The June 2003 report, “The Hedge Fund Industry: Products, Services or Capabilities?” said that hedge funds would not be a direct competitive threat to the rest of the asset-management industry. Most hedge fund categories show a pattern of returns similar to that of straddle options or collar options to the Standard & Poor’s 500 stock index, with significant downside protection but also somewhat limited upside potential, which is not a performance in itself sufficient to set the world aflame.

It found much more significance in the “service propositions and the … capabilities underlying their current products than [in] current product offerings themselves.”

Mr. Zlotnikov acknowledged the critical role of Guillermo MacLean in researching, structuring and preparing the 75-page report. Defining hedge funds as private investment vehicles not registered with the Securities and Exchange Commission and available to accredited or qualified investors, Messrs. Zlotnikov and MacLean distinguish four views of the underlying value of such funds:

1.A high service level to ultra-high-net-worth and high-net-worth clients;

2.Redefinition of traditional relationships or contractual terms between clients and portfolio managers;

3.Specialization of innovative trading strategies and sophisticated financial tools;

4.Individuals with unique knowledge of an exploitable market inefficiency.

The report concludes that the second of those value propositions is the most promising, and the fourth is the least. Some investors are in search of a genius portfolio manager, a star, but they’re pursuing a risky course. The report even speaks of the image of star individual portfolio managers as one of “mysticism” induced by the complexity that surrounds volatility trading or derivatives plays.

The second of those propositions, though, stands out as non-mystical common sense. Over a period of time, both clients and consultants have placed a lot of restraints on traditional long-only managers, allowing them to select industries and stocks only within very well-defined benchmarks and tracking errors. “It seems as if hedge funds … are receiving more freedom or discretion from clients in exchange for a different incentive structure that is perceived to be better aligned with their clients’. Clients seem to be increasingly receptive to this model” which will exert its influence upon most of the active management world, through contagion and institutional synthesis.

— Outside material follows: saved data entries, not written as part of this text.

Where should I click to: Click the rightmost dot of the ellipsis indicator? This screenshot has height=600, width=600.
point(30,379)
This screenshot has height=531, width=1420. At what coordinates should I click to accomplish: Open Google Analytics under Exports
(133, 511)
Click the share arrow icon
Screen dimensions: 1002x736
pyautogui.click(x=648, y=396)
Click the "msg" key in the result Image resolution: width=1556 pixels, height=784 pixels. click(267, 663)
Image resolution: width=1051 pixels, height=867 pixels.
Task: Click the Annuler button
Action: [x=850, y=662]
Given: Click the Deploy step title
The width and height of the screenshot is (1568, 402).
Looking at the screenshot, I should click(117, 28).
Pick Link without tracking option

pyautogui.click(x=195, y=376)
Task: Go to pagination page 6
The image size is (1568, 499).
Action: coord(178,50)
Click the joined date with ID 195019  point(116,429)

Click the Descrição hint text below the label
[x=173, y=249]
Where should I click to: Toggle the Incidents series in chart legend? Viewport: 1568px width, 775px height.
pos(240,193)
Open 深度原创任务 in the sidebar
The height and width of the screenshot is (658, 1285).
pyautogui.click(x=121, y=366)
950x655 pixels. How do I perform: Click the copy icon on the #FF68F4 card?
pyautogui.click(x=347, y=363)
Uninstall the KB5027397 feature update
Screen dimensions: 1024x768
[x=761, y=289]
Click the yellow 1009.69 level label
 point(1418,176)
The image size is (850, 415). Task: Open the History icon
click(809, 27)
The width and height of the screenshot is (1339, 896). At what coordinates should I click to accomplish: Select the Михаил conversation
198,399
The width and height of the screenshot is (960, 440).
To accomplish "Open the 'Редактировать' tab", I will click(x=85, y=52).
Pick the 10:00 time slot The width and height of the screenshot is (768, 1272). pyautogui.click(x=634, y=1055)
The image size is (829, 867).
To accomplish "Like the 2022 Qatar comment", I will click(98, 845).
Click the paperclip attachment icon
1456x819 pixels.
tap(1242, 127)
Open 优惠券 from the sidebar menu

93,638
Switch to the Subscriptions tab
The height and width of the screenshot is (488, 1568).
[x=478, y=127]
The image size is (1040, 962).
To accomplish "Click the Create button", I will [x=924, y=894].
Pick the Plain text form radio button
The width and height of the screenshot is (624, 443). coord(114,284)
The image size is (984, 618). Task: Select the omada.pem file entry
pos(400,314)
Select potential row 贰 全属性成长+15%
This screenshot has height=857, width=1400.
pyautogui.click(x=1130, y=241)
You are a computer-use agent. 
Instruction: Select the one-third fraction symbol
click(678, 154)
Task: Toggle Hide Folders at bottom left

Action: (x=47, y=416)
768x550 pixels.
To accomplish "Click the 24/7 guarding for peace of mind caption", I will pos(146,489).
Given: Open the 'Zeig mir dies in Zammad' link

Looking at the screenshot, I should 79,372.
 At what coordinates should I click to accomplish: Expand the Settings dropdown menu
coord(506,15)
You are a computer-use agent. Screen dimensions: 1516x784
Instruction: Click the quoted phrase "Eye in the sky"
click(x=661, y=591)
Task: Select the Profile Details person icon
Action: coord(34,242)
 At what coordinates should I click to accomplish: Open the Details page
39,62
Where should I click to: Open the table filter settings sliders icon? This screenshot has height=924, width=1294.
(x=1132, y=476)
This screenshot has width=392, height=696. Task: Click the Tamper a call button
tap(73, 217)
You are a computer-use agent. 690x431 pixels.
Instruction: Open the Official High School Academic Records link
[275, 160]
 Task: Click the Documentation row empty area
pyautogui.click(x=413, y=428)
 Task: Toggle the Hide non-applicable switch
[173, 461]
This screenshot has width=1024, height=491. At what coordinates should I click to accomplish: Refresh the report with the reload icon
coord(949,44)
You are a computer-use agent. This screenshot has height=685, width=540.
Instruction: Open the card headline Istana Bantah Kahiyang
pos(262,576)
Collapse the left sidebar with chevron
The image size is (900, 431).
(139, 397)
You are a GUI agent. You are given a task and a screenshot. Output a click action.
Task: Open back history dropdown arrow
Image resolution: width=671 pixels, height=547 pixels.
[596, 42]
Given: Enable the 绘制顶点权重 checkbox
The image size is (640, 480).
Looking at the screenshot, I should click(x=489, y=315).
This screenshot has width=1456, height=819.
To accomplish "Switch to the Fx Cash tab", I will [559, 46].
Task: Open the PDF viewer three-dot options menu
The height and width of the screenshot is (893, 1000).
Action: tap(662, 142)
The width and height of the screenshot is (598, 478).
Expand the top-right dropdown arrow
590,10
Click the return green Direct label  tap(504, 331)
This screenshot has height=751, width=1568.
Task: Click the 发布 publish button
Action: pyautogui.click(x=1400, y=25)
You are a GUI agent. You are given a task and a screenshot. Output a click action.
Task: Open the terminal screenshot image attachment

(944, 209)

The authors also take a fairly optimistic view of the results of ongoing regulatory scrutiny of the hedge fund industry. They write that regulation of sales and marketing practice “may be a catalyst rather than a deterrent” because it could demystify the industry in the minds of the public, opening new market segments. They acknowledge, though, that smaller funds would be hurt by the increased administrative costs due to regulatory requirements, and many will exit the market.